* BEGIN EXCERPTED RECORDS *
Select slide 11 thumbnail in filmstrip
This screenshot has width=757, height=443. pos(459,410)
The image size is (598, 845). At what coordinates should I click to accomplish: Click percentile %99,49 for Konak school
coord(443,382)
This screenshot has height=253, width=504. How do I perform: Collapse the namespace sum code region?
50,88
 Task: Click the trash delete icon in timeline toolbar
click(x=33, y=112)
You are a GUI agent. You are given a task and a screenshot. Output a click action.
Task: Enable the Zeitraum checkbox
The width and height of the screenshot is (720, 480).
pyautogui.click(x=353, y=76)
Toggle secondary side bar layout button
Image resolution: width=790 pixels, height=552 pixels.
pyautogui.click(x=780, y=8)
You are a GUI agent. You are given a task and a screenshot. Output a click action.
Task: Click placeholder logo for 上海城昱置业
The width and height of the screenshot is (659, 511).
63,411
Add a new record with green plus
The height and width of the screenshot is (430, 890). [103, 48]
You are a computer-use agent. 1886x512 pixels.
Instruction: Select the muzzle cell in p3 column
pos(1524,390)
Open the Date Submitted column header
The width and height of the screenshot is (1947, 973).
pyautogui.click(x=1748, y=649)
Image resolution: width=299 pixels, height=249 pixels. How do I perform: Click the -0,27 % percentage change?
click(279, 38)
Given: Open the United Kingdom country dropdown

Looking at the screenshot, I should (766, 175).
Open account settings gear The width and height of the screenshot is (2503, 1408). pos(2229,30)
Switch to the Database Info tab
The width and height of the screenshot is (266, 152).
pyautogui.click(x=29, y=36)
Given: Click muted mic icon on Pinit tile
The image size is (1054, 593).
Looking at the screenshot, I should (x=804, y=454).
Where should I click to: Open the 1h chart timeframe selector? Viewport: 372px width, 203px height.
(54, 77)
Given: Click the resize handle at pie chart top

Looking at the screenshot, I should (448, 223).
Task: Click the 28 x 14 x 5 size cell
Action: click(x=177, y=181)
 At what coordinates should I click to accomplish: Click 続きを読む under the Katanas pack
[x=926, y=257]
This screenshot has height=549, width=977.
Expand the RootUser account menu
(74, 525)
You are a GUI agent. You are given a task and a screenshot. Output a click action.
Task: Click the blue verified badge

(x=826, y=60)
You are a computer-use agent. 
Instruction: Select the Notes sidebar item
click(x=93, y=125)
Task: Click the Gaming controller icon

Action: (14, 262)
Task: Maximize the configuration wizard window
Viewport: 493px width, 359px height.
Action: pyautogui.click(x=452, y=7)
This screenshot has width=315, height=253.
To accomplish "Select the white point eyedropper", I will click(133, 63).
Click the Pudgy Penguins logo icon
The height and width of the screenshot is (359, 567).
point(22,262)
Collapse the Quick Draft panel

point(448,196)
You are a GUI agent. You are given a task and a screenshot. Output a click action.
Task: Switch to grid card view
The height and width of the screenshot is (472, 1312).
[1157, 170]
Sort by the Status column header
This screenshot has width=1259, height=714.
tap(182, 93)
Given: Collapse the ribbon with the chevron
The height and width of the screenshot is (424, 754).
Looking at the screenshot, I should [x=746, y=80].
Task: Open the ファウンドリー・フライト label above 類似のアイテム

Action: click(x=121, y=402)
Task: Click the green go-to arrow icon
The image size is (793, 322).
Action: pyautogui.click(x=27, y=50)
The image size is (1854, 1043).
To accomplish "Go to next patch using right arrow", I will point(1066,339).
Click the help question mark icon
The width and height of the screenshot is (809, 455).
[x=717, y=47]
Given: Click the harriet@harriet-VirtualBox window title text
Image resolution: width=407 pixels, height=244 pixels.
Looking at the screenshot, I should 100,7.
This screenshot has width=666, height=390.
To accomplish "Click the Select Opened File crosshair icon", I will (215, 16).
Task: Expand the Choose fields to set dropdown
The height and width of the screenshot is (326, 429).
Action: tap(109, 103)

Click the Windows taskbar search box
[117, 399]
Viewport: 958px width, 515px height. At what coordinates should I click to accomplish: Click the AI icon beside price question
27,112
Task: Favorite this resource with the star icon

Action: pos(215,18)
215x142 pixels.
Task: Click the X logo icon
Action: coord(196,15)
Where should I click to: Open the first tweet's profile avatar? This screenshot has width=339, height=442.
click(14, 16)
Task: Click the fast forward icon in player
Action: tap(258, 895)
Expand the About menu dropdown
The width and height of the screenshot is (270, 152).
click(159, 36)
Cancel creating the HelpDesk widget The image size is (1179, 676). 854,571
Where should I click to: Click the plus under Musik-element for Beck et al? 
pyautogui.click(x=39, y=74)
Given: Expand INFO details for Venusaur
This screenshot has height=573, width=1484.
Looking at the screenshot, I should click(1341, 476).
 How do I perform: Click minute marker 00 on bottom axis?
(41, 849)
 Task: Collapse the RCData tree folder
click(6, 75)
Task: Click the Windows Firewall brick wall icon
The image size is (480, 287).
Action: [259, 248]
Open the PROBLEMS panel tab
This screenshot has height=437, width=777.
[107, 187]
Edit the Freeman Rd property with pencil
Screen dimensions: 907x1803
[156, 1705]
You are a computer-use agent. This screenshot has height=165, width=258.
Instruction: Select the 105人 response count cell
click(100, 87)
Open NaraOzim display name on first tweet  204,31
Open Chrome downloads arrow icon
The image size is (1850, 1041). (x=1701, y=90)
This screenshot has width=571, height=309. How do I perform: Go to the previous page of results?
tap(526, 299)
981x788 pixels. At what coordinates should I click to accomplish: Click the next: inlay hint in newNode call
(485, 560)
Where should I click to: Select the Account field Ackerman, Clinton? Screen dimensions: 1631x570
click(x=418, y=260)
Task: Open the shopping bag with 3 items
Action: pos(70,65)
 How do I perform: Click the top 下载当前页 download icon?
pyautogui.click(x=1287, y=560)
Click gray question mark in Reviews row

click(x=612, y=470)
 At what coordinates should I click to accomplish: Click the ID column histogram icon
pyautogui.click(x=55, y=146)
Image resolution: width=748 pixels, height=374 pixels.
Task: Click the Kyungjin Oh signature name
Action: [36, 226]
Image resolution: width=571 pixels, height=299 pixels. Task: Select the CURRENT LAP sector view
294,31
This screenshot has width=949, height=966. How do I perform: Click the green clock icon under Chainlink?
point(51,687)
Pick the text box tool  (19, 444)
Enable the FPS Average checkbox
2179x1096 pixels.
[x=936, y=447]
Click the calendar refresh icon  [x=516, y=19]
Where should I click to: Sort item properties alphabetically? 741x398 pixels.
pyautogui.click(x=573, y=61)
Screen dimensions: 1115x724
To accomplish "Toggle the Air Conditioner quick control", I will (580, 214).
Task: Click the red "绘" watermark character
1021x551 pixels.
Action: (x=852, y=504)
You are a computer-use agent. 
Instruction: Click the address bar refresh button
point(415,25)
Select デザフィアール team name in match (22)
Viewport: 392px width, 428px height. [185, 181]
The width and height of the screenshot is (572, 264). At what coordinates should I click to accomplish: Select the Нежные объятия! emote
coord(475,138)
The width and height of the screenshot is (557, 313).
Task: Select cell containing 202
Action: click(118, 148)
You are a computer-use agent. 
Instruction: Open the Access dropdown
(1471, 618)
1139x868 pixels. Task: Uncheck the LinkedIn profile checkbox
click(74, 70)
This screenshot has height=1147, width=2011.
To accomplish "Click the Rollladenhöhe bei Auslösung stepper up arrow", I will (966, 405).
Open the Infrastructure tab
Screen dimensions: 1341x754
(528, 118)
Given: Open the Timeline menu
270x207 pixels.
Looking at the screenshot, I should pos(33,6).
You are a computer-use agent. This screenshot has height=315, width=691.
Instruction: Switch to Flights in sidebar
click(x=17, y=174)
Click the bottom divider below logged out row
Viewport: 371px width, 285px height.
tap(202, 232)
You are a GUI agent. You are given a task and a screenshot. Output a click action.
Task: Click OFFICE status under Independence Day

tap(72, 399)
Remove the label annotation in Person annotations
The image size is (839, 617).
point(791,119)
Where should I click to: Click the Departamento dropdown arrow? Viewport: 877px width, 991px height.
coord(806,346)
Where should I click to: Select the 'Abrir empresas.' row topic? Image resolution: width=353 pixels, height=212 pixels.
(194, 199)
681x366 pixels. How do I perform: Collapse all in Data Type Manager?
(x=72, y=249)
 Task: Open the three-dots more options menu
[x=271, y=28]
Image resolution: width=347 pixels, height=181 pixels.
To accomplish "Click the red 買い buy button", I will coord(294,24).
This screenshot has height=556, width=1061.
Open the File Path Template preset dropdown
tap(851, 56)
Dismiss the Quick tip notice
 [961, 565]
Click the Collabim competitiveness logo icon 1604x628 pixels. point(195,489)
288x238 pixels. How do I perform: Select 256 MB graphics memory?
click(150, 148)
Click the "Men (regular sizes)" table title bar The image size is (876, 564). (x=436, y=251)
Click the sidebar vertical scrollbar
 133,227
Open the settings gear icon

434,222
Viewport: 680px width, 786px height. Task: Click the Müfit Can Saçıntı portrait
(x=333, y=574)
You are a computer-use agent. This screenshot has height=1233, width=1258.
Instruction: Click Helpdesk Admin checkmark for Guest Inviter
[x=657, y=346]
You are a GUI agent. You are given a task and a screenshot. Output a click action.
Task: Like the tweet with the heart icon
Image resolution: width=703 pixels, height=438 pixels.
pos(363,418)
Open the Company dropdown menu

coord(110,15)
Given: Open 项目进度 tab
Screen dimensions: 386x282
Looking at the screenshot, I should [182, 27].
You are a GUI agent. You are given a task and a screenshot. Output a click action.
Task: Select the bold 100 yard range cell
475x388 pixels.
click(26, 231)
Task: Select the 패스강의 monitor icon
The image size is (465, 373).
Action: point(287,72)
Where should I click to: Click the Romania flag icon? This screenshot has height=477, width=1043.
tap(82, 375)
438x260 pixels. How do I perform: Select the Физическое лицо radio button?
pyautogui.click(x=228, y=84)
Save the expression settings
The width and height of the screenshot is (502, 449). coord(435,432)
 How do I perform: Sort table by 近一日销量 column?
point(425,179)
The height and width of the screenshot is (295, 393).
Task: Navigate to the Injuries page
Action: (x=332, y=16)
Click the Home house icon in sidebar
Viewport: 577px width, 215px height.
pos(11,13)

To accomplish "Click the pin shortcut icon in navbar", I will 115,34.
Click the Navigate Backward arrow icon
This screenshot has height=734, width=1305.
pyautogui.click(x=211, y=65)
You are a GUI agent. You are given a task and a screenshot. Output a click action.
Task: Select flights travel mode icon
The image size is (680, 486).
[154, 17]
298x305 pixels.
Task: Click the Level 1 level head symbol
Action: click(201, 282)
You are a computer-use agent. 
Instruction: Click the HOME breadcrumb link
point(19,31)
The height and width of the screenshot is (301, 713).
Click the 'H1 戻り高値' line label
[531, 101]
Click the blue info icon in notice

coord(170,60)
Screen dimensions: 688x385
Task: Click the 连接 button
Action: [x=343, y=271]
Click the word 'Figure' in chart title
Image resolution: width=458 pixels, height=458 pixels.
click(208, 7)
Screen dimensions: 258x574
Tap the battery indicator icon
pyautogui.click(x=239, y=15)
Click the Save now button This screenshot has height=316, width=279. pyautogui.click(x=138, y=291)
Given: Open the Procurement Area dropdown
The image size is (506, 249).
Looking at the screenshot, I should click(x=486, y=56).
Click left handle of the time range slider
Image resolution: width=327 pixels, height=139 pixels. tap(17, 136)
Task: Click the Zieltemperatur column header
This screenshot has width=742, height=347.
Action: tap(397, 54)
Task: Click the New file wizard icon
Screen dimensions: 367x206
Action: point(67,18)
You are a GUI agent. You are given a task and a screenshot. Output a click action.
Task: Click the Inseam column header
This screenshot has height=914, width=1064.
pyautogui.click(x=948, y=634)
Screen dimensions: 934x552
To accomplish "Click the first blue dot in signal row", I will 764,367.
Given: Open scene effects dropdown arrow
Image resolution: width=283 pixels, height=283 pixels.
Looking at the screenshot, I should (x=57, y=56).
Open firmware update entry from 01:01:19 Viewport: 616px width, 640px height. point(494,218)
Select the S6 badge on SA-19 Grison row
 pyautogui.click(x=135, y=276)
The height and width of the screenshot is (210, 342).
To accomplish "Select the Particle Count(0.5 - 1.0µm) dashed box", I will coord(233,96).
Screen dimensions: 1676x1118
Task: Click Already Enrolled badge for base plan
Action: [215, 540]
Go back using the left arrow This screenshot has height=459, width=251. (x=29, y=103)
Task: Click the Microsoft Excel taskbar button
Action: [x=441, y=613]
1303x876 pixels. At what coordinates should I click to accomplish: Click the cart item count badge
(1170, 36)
* END EXCERPTED RECORDS *
CHALLENGE => Reproduce the entries above word for word, from the line with "Dismiss the Quick tip notice" to the line with "Looking at the screenshot, I should [182, 27].", both included.

ANSWER =>
Dismiss the Quick tip notice
 [961, 565]
Click the Collabim competitiveness logo icon 1604x628 pixels. point(195,489)
288x238 pixels. How do I perform: Select 256 MB graphics memory?
click(150, 148)
Click the "Men (regular sizes)" table title bar The image size is (876, 564). (x=436, y=251)
Click the sidebar vertical scrollbar
 133,227
Open the settings gear icon

434,222
Viewport: 680px width, 786px height. Task: Click the Müfit Can Saçıntı portrait
(x=333, y=574)
You are a computer-use agent. This screenshot has height=1233, width=1258.
Instruction: Click Helpdesk Admin checkmark for Guest Inviter
[x=657, y=346]
You are a GUI agent. You are given a task and a screenshot. Output a click action.
Task: Like the tweet with the heart icon
Image resolution: width=703 pixels, height=438 pixels.
pos(363,418)
Open the Company dropdown menu

coord(110,15)
Given: Open 项目进度 tab
Screen dimensions: 386x282
Looking at the screenshot, I should [182, 27].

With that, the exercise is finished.